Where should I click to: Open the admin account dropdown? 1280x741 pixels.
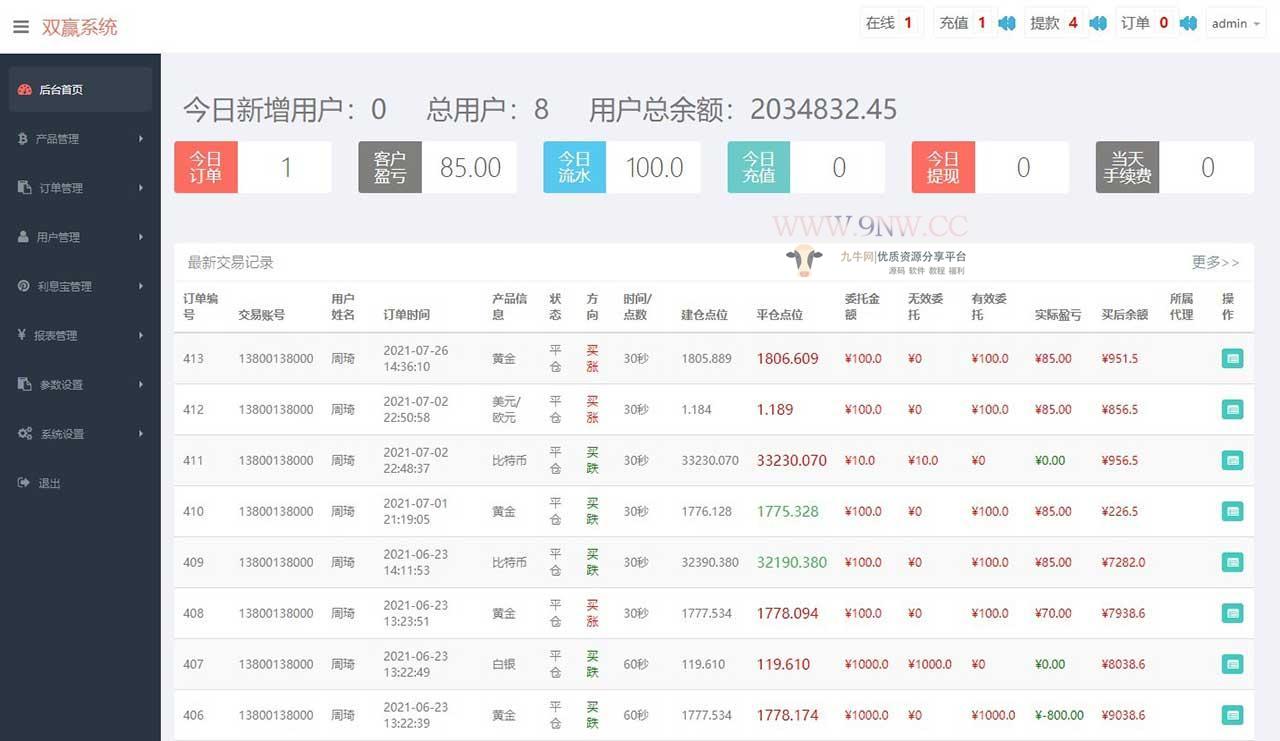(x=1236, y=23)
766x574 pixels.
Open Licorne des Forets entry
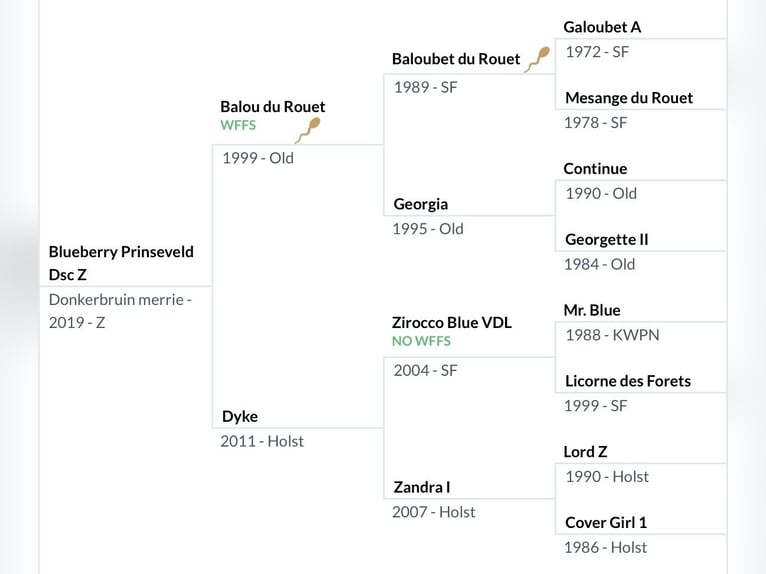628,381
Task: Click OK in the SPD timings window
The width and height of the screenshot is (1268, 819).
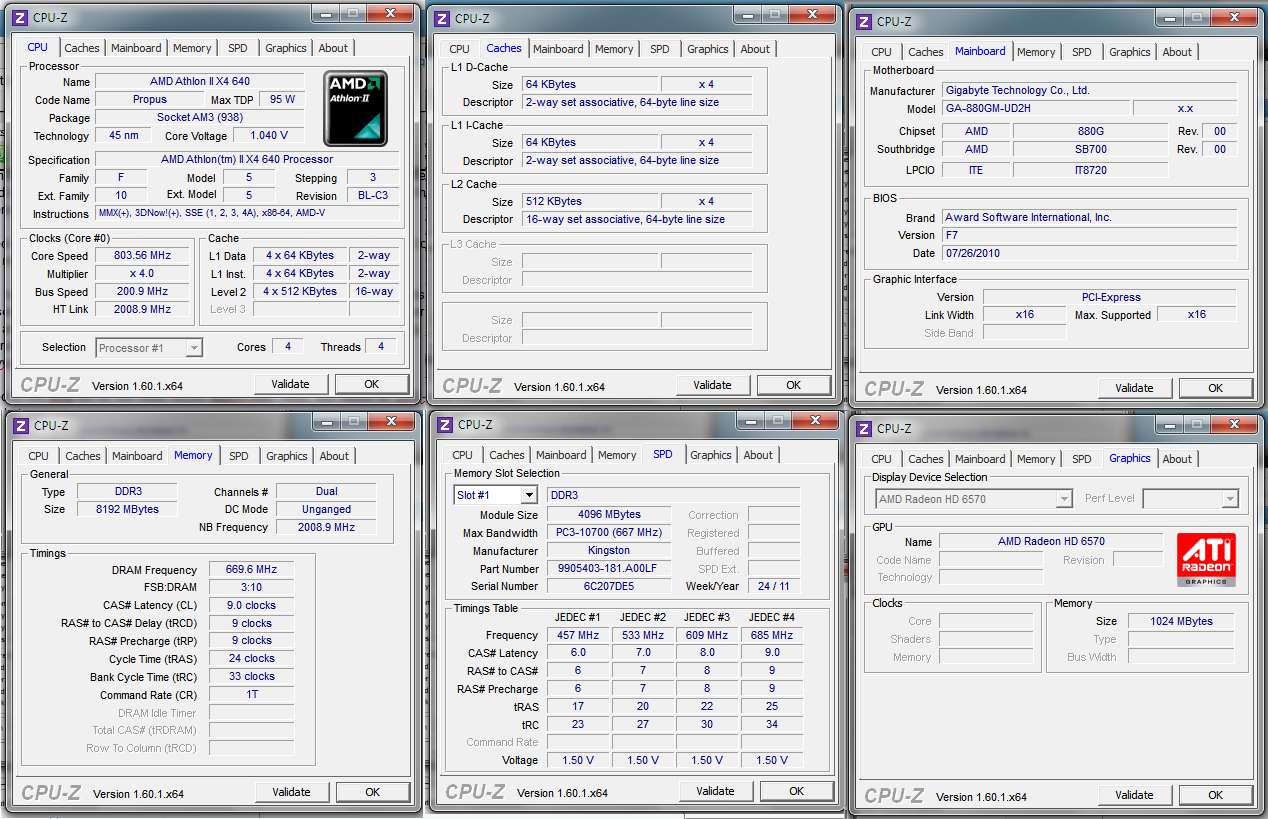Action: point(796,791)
...
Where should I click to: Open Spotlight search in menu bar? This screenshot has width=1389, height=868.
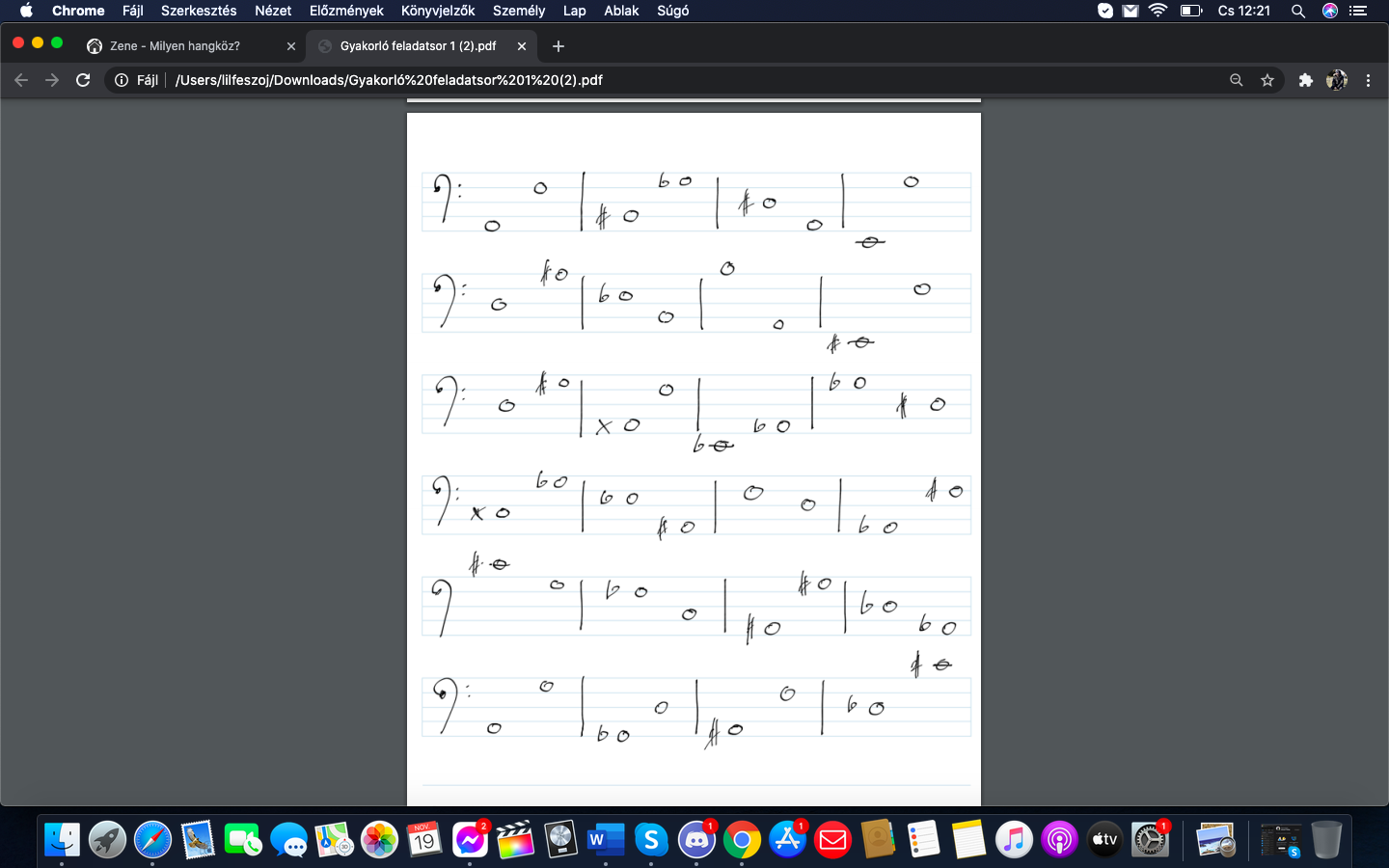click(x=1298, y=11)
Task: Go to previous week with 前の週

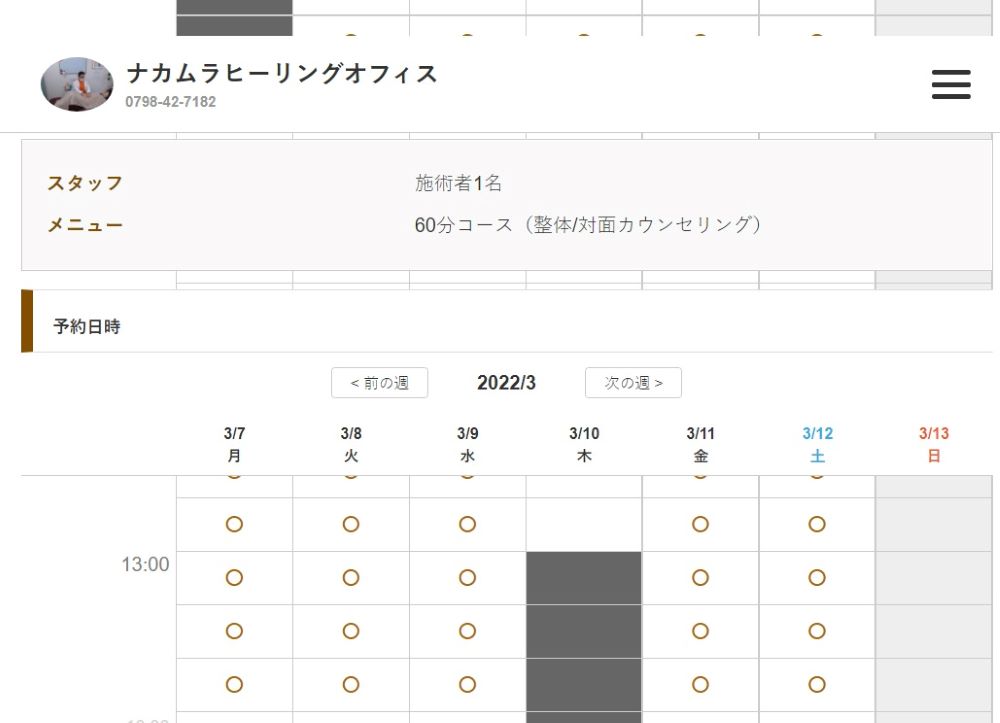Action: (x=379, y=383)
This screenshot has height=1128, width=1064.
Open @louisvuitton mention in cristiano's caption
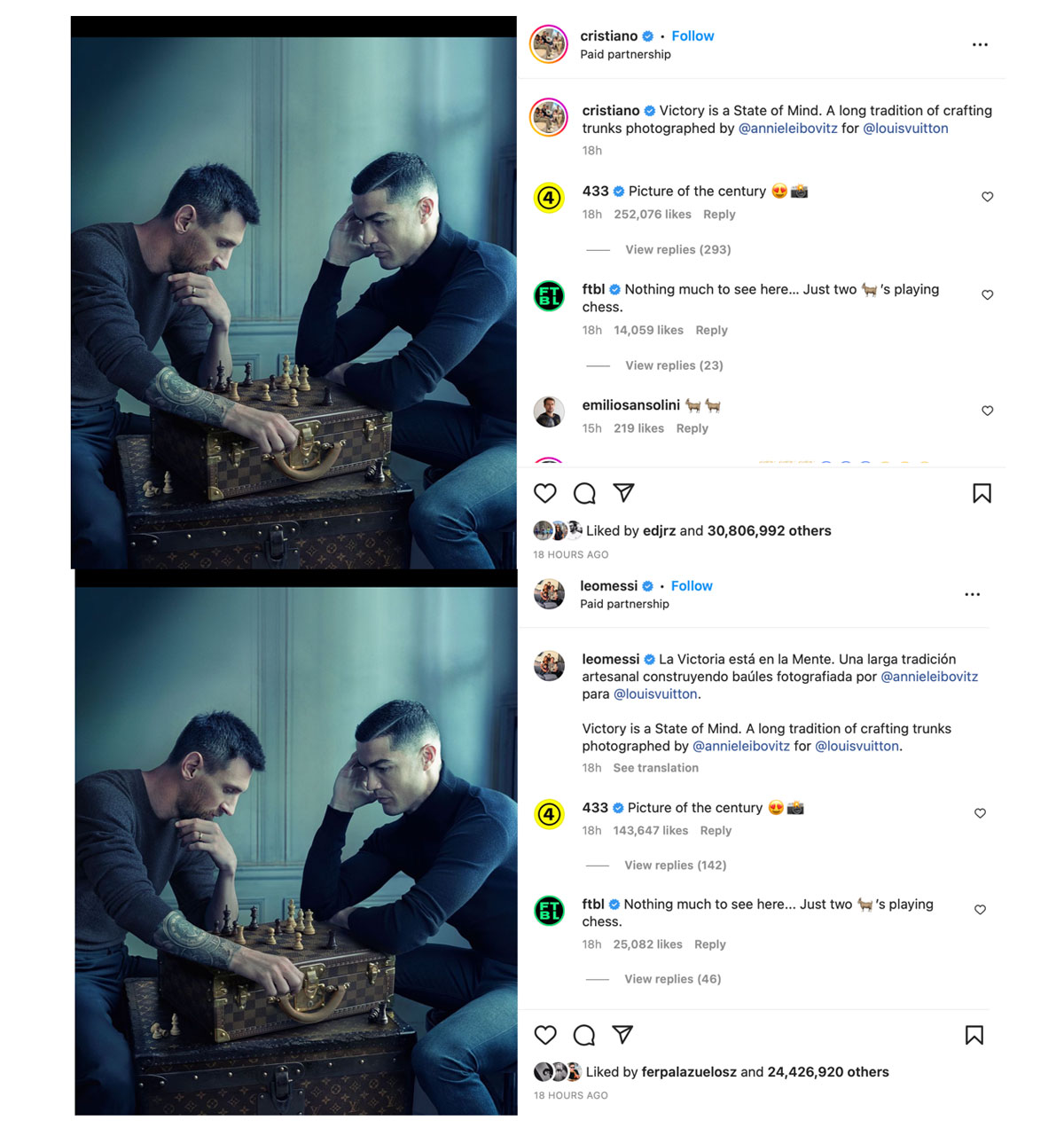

TASK » Although the records above contain pictures, the copy should not; retype exactly the lines from the one containing "Where should I click to: Open Spotlight" through the one containing "Open @louisvuitton mention".

WORKED SOLUTION »
Where should I click to: Open Spotlight search in menu bar? This screenshot has width=1389, height=868.
click(x=1298, y=11)
Task: Go to previous week with 前の週

Action: (x=379, y=383)
This screenshot has height=1128, width=1064.
Open @louisvuitton mention in cristiano's caption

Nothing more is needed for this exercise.